We had been in Sumatra for over a month with the goal of finding and surveying Sunda gharial populations (Tomistoma schlegelii). It was the focus of a portion of my doctoral dissertation, and we were traveling into the most remote stretch of jungle we had visited to date. We were entering the core zone of Berbak National Park in Jambi province. An intact patch of black water peat swamp forest, where Sumatran tiger populations, two species of crocodilians, Asian sun bears and probably king cobras still thrived.
On our third day, we paddled our canoes into a billabong where thin swamp channels opened up into a large black pond. I was being guided by a local, Kasno and his son, Andi. We pushed the canoe to shore along the edge of the swamp to wait for the rest of our party to arrive, which included a young undergraduate student from Indonesia, Aisyah Arimbi, a local national park guide, Sismanto and an additional canoe captain, Imran.
As we waited, Kasno noticed a small fragment of bone along the shoreline. I watched with curiosity as he picked at other pieces before pulling up a single vertebra.
“Buaya (crocodile) mister” he said in Indonesian. I was unsure and pressed him a bit. “Mungkin babi (Maybe it’s a pig)” I said.
“Tidak! (no!)” he said, emphasizing he was certain.
I watched as he proceeded to wade into the swamp digging for more bones. He swept his hands through decaying leaf matter for a short time before lifting a piece of the mandible of a very large crocodilian. My eyes grew and I waded into the swamp telling him “you are right pak (sir)”, “you are right”!
We both swept our hands through mud and leaf matter, slowly wading deeper into the swamp. As we reached our waist, we each had collected osteoderms, more vertebrae and other random fragments. The animal had died and its whole skeleton seemed to be left in place, the way you see a fully preserved raptor skeleton formed into a single fossilized piece of rock.
We pushed deeper into the swamp, and by that time the rest of our party had arrived. They watched with eyes fixated on Kasno and I. With each step deeper, more bones emerged. We formed a collection on the bank by passing them from one person to the other and we pushed deeper.
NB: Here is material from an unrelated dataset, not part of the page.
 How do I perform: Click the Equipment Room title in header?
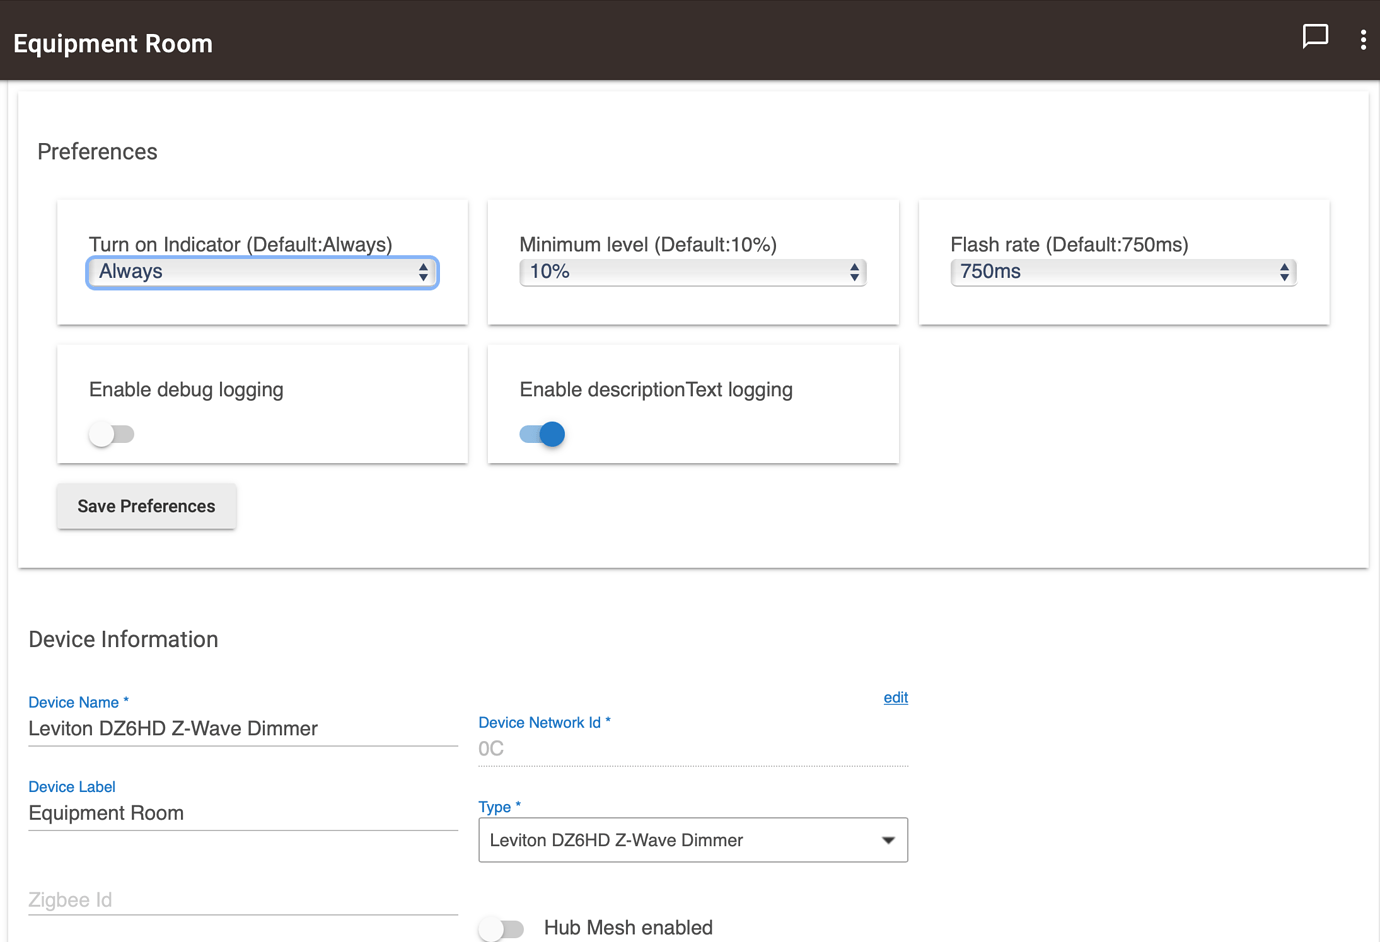[112, 43]
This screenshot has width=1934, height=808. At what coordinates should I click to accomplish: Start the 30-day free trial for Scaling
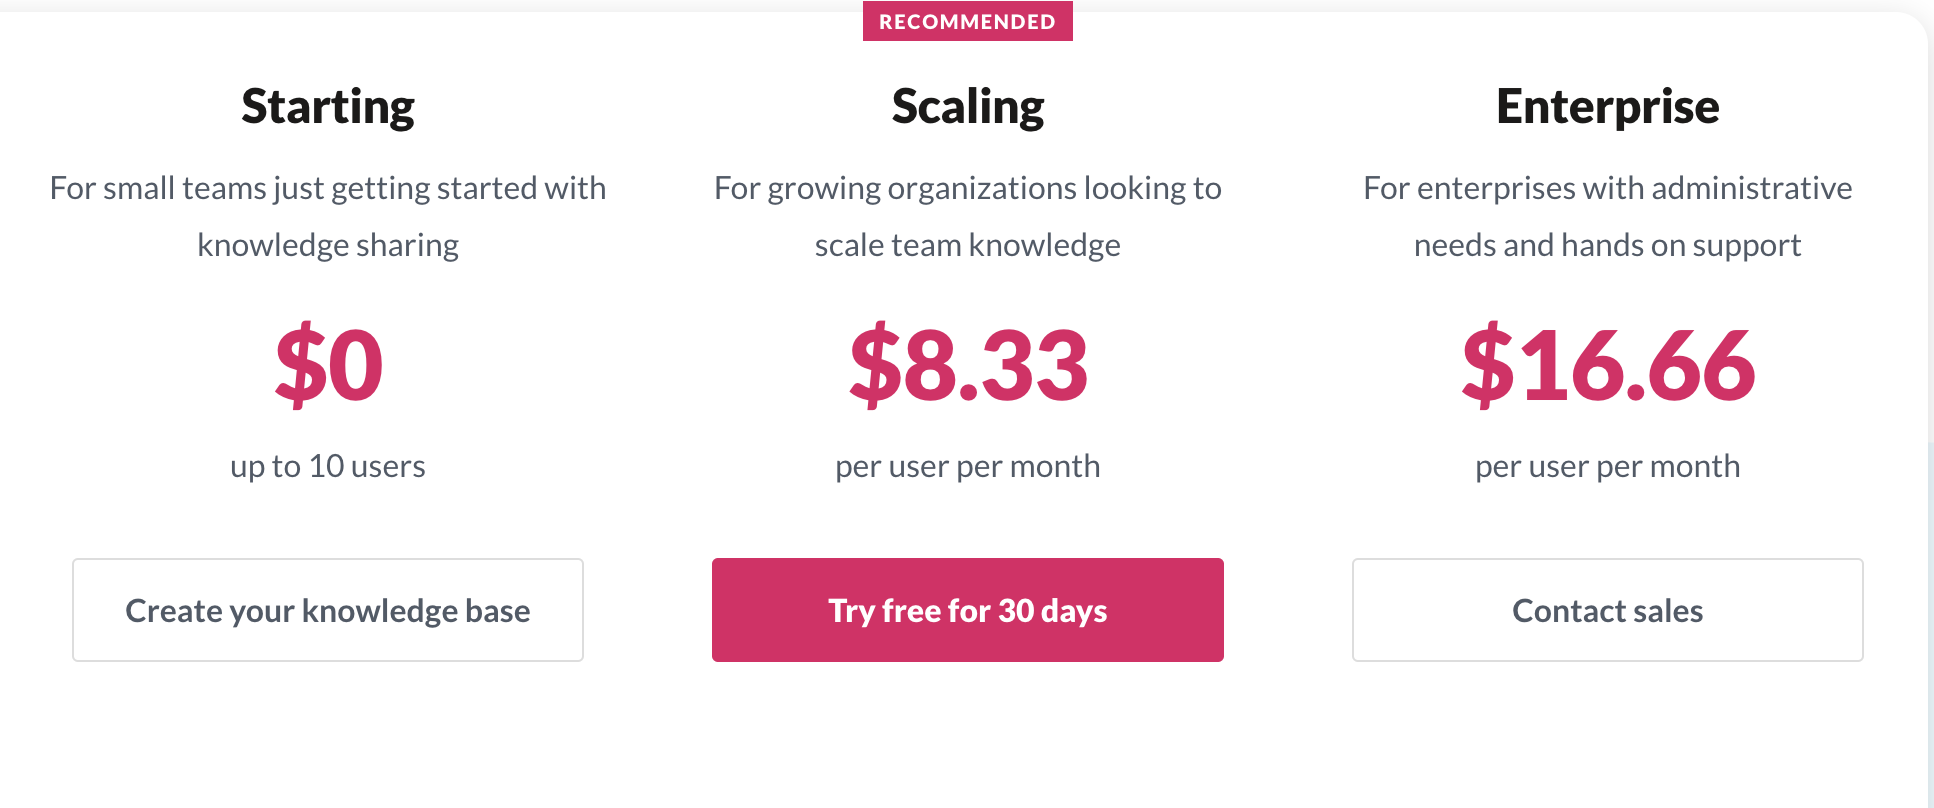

Kasno and I stood up to our necks and began taking deep breaths and diving down to sift through the muddy bottom. The substrate reminded me of a thin pancake batter, hardly thick enough to stay in my hands under water. While diving down, I opened my eyes to see what was out in the water, but the visibility was so limited that I couldn’t see Kasno swimming just a few meters away.
I came up gasping for air without anything in my hands and watched as Kasno took another dive. We continued to dive, one after the other, occasionally finding leg bones and other things. I estimate that I reached a point where I was diving to roughly nine or ten feet down. After coming up for air and moving to a position to stand, I stood dripping and waiting for Kasno to come to the surface. Moments later he emerged with a massive crocodile skull, measuring 65 cm in length. The skull was stained brown from the tannins in the water, but otherwise fully intact.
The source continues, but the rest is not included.